Every once in a while I think, "Well, we can't get much lower than this." Then some fucker proves me wrong, thus horrifying me into a coma. N'Sync is just one example of this phenomenon. The Backstreet Boys also exemplify it. However, both Boy Bands are interchangeable. Yes, I am lumping them together. No, that's not a very positive or open-minded thing to do. Yes, You may bite me. (Same goes for all you Michael Jackson fans who’ve been sending me hate e-mails. Want to impress me? Ask for my r/t address and come get me!)

First of all, let's look at the injustice here. Stevie Ray Vaughn is dead and these little tongue-piercing Hitler Youth wet-behind-the-ears no-talent mama’s boys are still walking the earth? Perhaps God is not dead, perhaps not even asleep, but at this point I'll bet next month's rent that somebody up there is coming down with a cosmic-sized case of Alzheimer's (Oh, no, Dan! Don’t make politically incorrect Alzheimer’s jokes! – You can ALL bite me). There is no justice except for plastic, liberal, lukewarm Starbuck’s drinking un-people. Hell is full and the dead are walking the earth, and the popularity of “boy bands” is indefatigable proof of this.

Let's take a look at this snivelling little congregation of rat faced twits. Five (or six. Doesn't matter since they all look alike) preppy clones singing bubble-gum lovey-dovey music, and they're considered cultural icons! Don't you get it? This is one of the signs of the Apocalypse! Or it's a sign that we need to turn these little white-bread sewage-spewing pablum-pukers loose in "Deliverance" territory, where Bubba the Redneck will be more than happy to give them SCADS of material for their next "I Wuv You" CD.
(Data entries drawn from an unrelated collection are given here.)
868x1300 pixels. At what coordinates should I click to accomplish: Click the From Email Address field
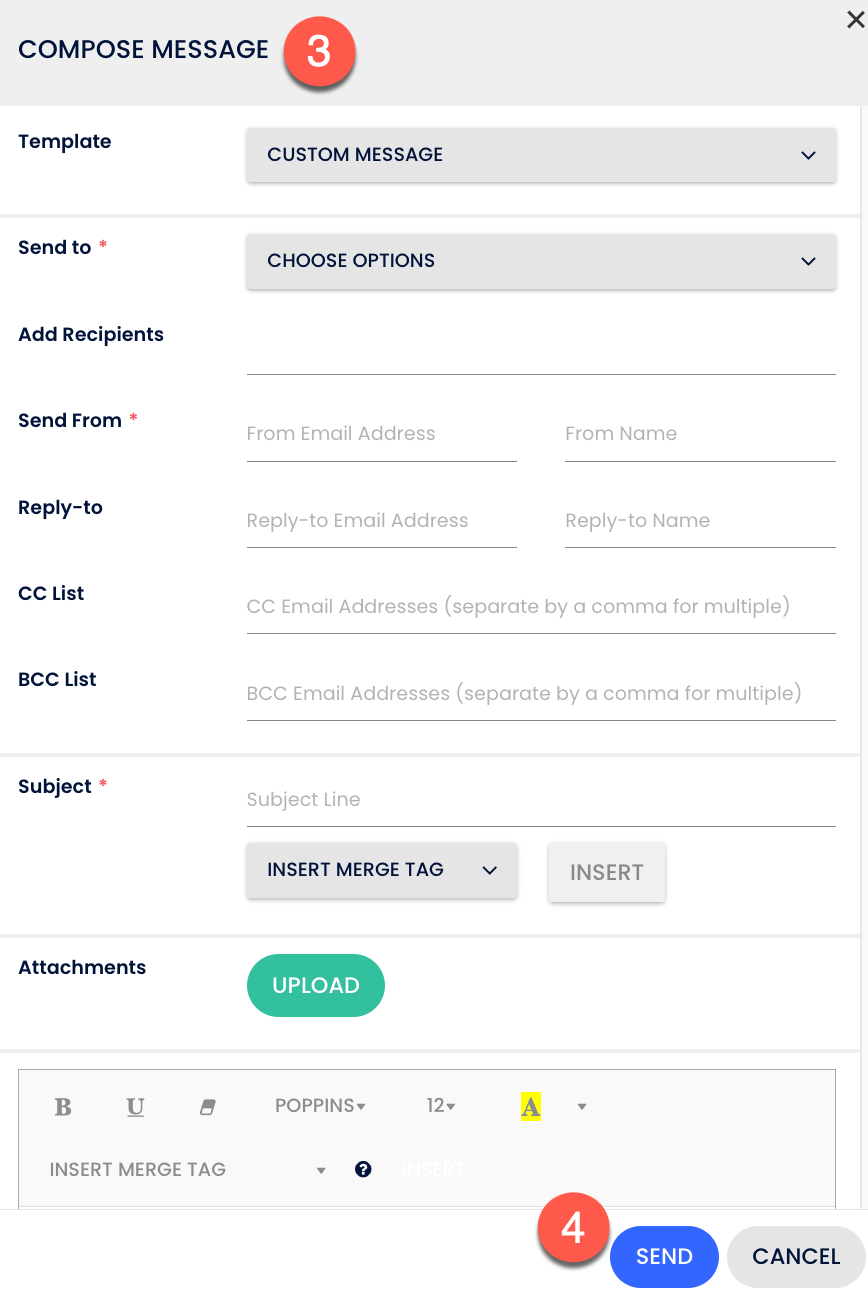click(x=381, y=434)
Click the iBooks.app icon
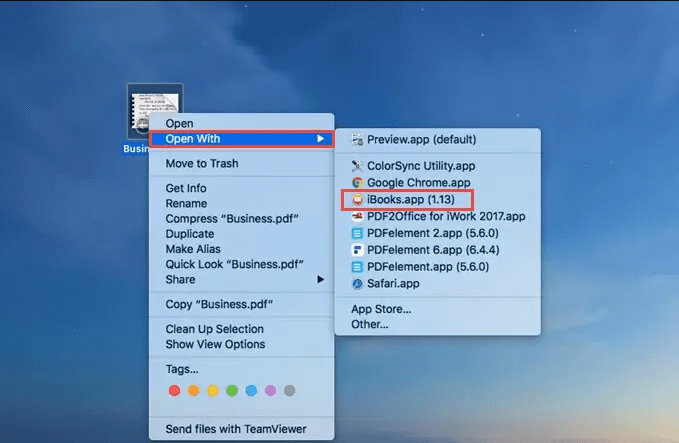Viewport: 679px width, 443px height. tap(357, 199)
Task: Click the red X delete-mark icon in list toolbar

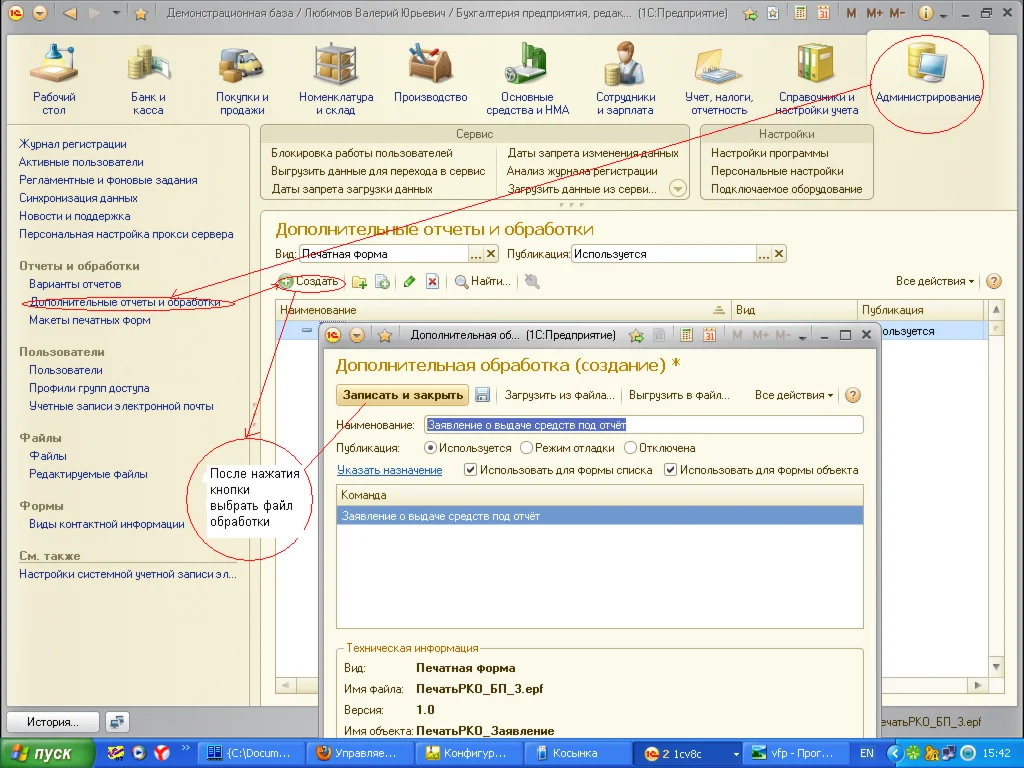Action: tap(432, 282)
Now, I know the future belongs to genetically-engineered Brady Bunch teenagers (Note to those who have been flaming me via e-mail: what you just missed was called “irony,” and it’s the basis of most humor, but I don’t want to distract you from saving the world and smoking doobage, so please continue drooling), but let's pretend for a moment that we live in a world that ISN'T secretly run by Hollywood and Dr. Mengele. The mere sight of these way-too-happy, way-too-shiny little mannequins makes me wish Joe Cocker was still alive. Oh, wait a minute, he is......he sold out, too, is all. What's the connection between N'Sync and Joe Cocker? They both appear in this editorial. Yes, you may bite me again.

What are we going to do when we realize that we now allow Hollywood to run the music industry? What will we do when we realize that the reason there will never be another Beatles or Iron Maiden is because of the currents that led to the creation of these five (or seven. Who really cares apart from some snot-nosed lifeguard middle-class suburban daddy’s girl?) musical monstrosities. Mass production has given us N'Sync as proof that you don't even need to know how to play an instrument! Just be a fresh-faced, over-moussed, arrogant little bastard of a middle-class teenaged masturbation champion that the record industry can hold up as a reminder that maybe Hitler isn't dead after all.


DISCLAIMER: The author recognizes that this article will certainly offend somebody somewhere, and he doesn’t really give a rat’s ass.

The story above is a satire or parody. It is entirely fictitious.